Almanlar nezdinde Enver Paşa’nın özel bir yeri vardır. Büyükelçilerden daha çok önemsenmiş, adı köprülere verilmiş, adına sigaralar üretilmiştir. Hatta Almanlar o kadar ileri gitmişler ki Osmanlı Devleti’ne Enverland adını takmışlar. Almanya’da Türk izleri için çok önem arz eden hayatı maceradan maceraya koşmakla geçmiş, kendi ifadesiyle “Ölüme koşuyorum ancak Mevla beni koruyor” diyecek kadar durumunun farkında olan Enver Paşa’nın hayatı ibret vesikalarıyla dolu.

Enver Paşa’nın hayatını ve Osmanlı’nın son dönemini 3 ciltlik hacimli kitapta Şevket Süreyya Aydemir nefis bir üslupla anlatıyor. Kitaplarda Şevket Süreyya bir dönemin resmini çekiyor ve bunun içine Enver Paşa’yı yerleştiriyor. Şevket Süreyya’nın bütün kötülüklerin sebebi olarak Sultan II. Abdülhamit’i göstermesi beni kızdırsa da dönemi ve Enver Paşa’yı anlamak için okunması gereken güzel bir kaynak.

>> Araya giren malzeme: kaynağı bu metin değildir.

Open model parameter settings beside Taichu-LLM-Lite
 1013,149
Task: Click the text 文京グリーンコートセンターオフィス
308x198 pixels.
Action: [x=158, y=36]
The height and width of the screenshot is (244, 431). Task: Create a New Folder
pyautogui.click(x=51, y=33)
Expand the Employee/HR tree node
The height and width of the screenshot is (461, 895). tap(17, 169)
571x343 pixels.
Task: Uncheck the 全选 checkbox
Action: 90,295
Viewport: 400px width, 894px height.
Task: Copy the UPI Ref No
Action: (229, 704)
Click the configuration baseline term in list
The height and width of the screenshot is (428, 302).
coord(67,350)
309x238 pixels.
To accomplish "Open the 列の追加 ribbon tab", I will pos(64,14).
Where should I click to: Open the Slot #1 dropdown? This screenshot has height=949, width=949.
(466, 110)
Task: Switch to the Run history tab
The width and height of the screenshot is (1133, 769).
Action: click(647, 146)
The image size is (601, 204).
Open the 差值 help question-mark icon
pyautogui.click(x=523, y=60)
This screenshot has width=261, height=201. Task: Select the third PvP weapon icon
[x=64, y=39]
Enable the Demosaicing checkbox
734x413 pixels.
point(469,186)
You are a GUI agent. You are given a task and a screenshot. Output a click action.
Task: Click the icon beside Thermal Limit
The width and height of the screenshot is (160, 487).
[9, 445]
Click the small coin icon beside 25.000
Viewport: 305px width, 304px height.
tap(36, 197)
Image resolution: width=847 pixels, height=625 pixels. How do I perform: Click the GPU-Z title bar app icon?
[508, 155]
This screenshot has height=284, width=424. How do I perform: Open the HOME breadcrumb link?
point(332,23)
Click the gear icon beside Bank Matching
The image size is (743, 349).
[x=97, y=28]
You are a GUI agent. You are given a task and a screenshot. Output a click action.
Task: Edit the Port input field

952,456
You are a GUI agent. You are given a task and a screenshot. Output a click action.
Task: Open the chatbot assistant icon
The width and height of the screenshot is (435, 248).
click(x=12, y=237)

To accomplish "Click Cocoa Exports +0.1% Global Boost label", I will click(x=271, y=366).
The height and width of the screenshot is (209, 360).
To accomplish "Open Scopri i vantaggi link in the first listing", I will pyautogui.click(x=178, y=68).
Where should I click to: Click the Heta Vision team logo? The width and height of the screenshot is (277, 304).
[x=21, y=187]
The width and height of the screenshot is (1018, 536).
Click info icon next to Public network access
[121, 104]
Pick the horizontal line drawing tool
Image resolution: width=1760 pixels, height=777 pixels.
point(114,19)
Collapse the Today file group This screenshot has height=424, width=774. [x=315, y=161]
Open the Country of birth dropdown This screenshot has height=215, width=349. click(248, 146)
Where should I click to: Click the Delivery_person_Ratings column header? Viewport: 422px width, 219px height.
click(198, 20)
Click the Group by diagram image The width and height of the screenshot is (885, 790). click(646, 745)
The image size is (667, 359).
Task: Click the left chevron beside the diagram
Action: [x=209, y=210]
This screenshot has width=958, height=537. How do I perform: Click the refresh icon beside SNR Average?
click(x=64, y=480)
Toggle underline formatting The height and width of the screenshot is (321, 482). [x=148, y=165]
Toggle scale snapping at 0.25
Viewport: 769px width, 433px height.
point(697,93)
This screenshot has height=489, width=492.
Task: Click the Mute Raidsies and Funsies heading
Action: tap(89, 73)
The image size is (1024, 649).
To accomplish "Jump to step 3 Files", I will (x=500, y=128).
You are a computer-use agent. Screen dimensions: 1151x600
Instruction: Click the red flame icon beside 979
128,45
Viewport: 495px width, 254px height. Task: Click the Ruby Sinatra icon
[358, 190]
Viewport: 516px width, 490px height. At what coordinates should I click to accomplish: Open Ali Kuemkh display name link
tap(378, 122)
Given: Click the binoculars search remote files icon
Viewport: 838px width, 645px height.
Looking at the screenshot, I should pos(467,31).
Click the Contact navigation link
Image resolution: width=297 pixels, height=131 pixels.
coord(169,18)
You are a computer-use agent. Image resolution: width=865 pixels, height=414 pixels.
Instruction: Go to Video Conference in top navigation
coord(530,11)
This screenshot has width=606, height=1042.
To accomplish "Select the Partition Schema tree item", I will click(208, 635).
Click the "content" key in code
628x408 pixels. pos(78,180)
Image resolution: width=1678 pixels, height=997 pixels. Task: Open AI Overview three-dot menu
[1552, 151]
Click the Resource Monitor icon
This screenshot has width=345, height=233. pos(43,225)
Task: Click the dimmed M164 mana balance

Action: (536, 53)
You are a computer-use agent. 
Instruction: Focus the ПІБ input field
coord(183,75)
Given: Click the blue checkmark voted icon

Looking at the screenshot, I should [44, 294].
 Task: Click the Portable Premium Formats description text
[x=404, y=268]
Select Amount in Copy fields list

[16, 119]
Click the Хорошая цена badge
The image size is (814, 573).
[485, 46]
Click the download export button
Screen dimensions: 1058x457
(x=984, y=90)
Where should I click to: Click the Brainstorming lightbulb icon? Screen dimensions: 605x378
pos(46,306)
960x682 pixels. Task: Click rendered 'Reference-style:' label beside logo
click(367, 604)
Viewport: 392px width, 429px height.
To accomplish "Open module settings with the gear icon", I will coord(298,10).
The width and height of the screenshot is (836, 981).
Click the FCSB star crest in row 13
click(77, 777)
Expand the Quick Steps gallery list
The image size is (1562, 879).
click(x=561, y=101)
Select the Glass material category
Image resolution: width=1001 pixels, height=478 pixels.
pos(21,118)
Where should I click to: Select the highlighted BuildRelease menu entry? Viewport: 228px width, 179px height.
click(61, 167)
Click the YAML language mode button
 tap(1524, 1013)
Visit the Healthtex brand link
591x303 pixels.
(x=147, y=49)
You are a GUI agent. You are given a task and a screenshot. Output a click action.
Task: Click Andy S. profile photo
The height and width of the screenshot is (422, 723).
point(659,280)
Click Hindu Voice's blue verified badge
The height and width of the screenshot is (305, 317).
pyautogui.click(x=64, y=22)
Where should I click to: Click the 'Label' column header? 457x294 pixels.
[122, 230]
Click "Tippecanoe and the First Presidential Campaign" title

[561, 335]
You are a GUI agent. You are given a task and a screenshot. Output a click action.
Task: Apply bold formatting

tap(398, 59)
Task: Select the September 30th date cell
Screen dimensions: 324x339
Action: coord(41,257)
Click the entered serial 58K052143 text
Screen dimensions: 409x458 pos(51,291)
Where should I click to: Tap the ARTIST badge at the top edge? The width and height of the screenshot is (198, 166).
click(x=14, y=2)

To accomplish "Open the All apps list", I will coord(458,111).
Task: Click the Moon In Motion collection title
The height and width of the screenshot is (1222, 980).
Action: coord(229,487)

Roman tadında güzel bir çalışma.

Diğer önemli bir kaynakta Nevzat Köseoğlu’nun “Şehit Enver Paşa” adlı kapsamlı kitabıdır. Köseoğlu Enver Paşa’yı ” mübarek neslin başbuğu” olarak değerlendiriyor. Mustafa Kemal’de “Enver bir güneş gibi doğmuş, bir gurûb ihtişamıyla batmıştır, arasını tarihe bırakalım.”

ENVER PAŞA

1881 yılında İstanbul’da doğdu. Soğukçeşme Askeri Rüştiyesi’nde öğrenim gördü. Harp Okulu’nu 1899’da piyade teğmeni olarak bitirdi. 1903 yılında kurmay yüzbaşı olarak Harp Akademisi’nden mezun oldu. Selanik’teki üçüncü ordunun emrine girdi. 1906’da binbaşı oldu. İttihat ve Terakki Cemiyeti kurucuları arasına katıldı. Bu topluluk içinde tutunup, kendini sevdirdi. II. Meşrutiyet’in ilan edilmesinde önemli rol oynadı. Makedonya Genel Müfettişliği ve Berlin Ateşe Militerliği gibi görevlerde bulundu. 31 Mart olayında Hareket Ordusu’na katıldı. İşkodra mutasarrıfı ve cephe komutanı olarak İtalyan saldırısına başarıyla karşı koydu. 1912 yılında yarbay oldu. 23 Ocak 1913 tarihinde İttihat ve Terakki tarafından düzenlenen Babıali baskınına katıldı. Sadrazam Kamil Paşa’nın istifasını sağladı. İttihat ve Terakki Cemiyeti’nin iktidarı ele geçirmesinden sonra, Edirne’nin kurtarılmasında önemli rol oynadı. Bu başarısından sonra albaylığa ardından da tuğgeneralliğe yükseldi. 1914’te de Sait Halim Paşa hükümetinde Harbiye Nazırı oldu. Şehzade Süleyman’ın kızı ile evlendi. Orduda bazı düzenlemeler yaptı. Fransız modeli yerine Alman stilini uyguladı.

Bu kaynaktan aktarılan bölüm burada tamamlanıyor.